(What is expected) Please return the listing below word for word, minus its pictures.

(Data extracts)
* * * * *

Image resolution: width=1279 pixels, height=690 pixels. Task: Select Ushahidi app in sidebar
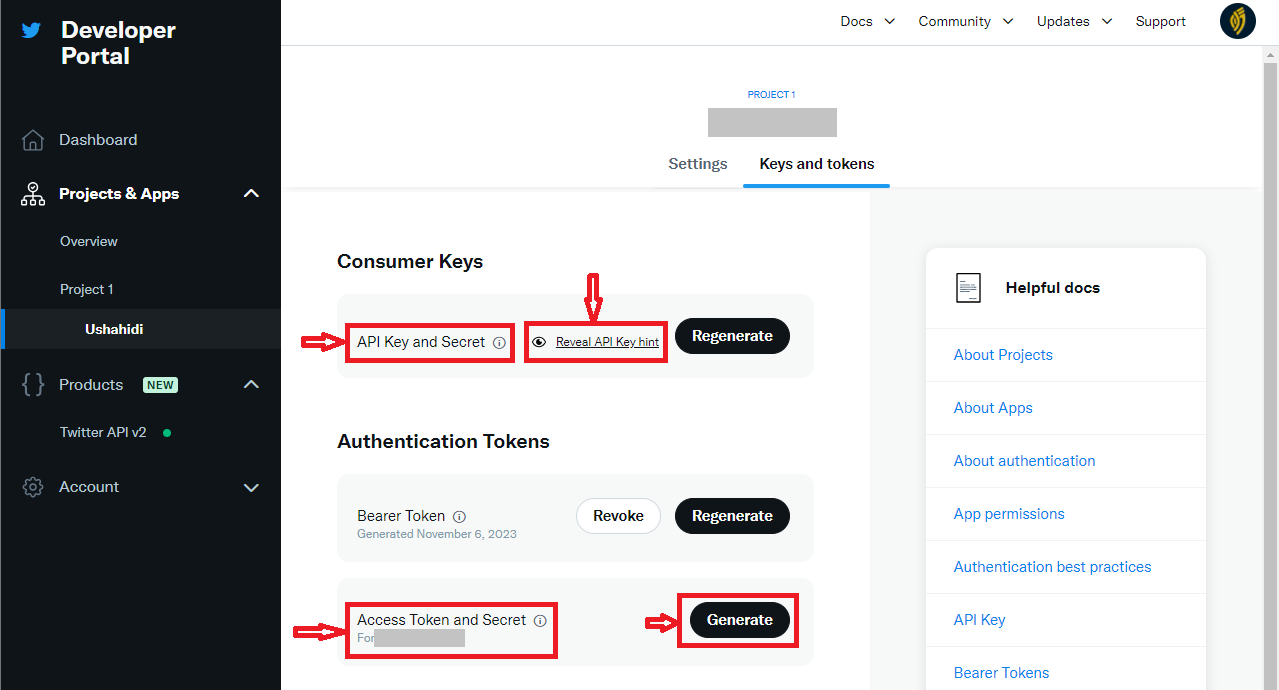click(x=114, y=329)
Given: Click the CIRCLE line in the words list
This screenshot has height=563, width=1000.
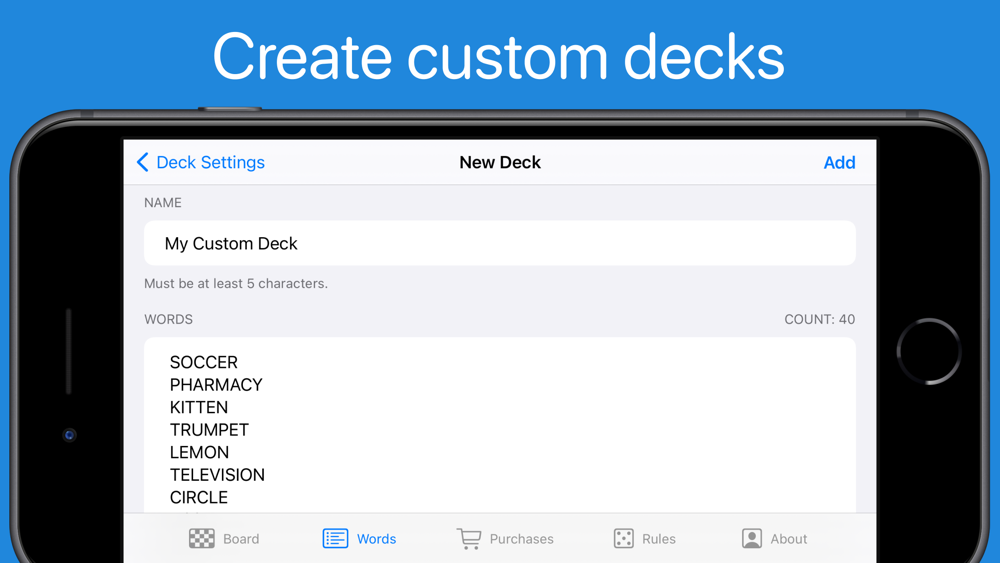Looking at the screenshot, I should [199, 497].
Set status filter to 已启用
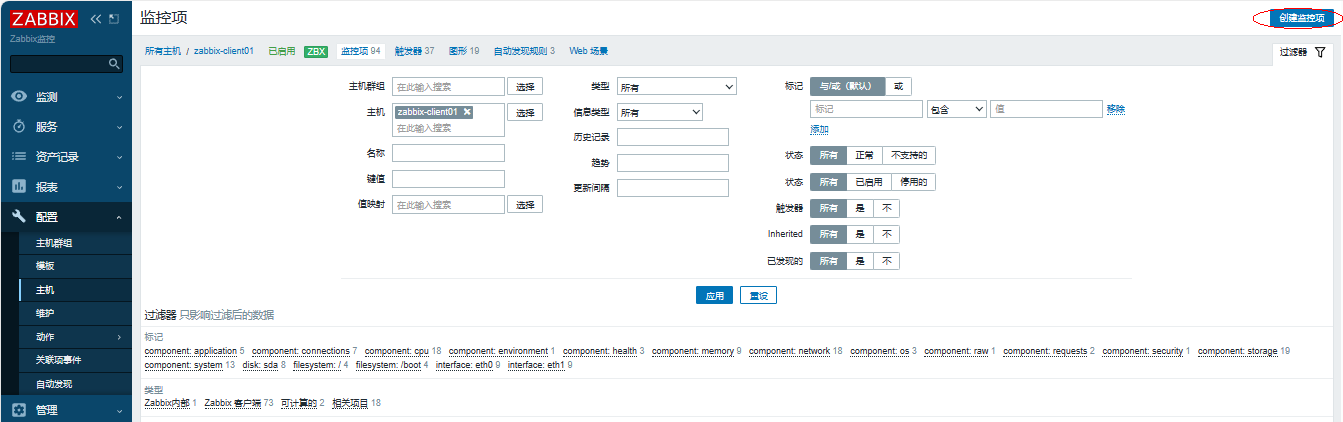 tap(868, 182)
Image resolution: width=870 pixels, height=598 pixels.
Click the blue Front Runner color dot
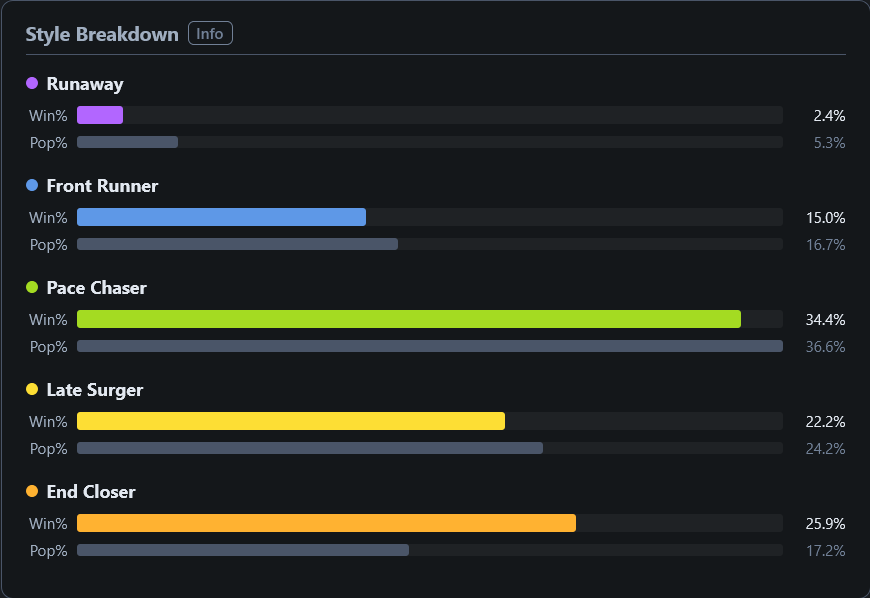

* * * * *

(Solution to this problem)
Image resolution: width=1279 pixels, height=690 pixels. Task: Select Ushahidi app in sidebar
click(x=114, y=329)
Given: Click the CIRCLE line in the words list
This screenshot has height=563, width=1000.
Looking at the screenshot, I should [199, 497].
Set status filter to 已启用
 tap(868, 182)
Image resolution: width=870 pixels, height=598 pixels.
Click the blue Front Runner color dot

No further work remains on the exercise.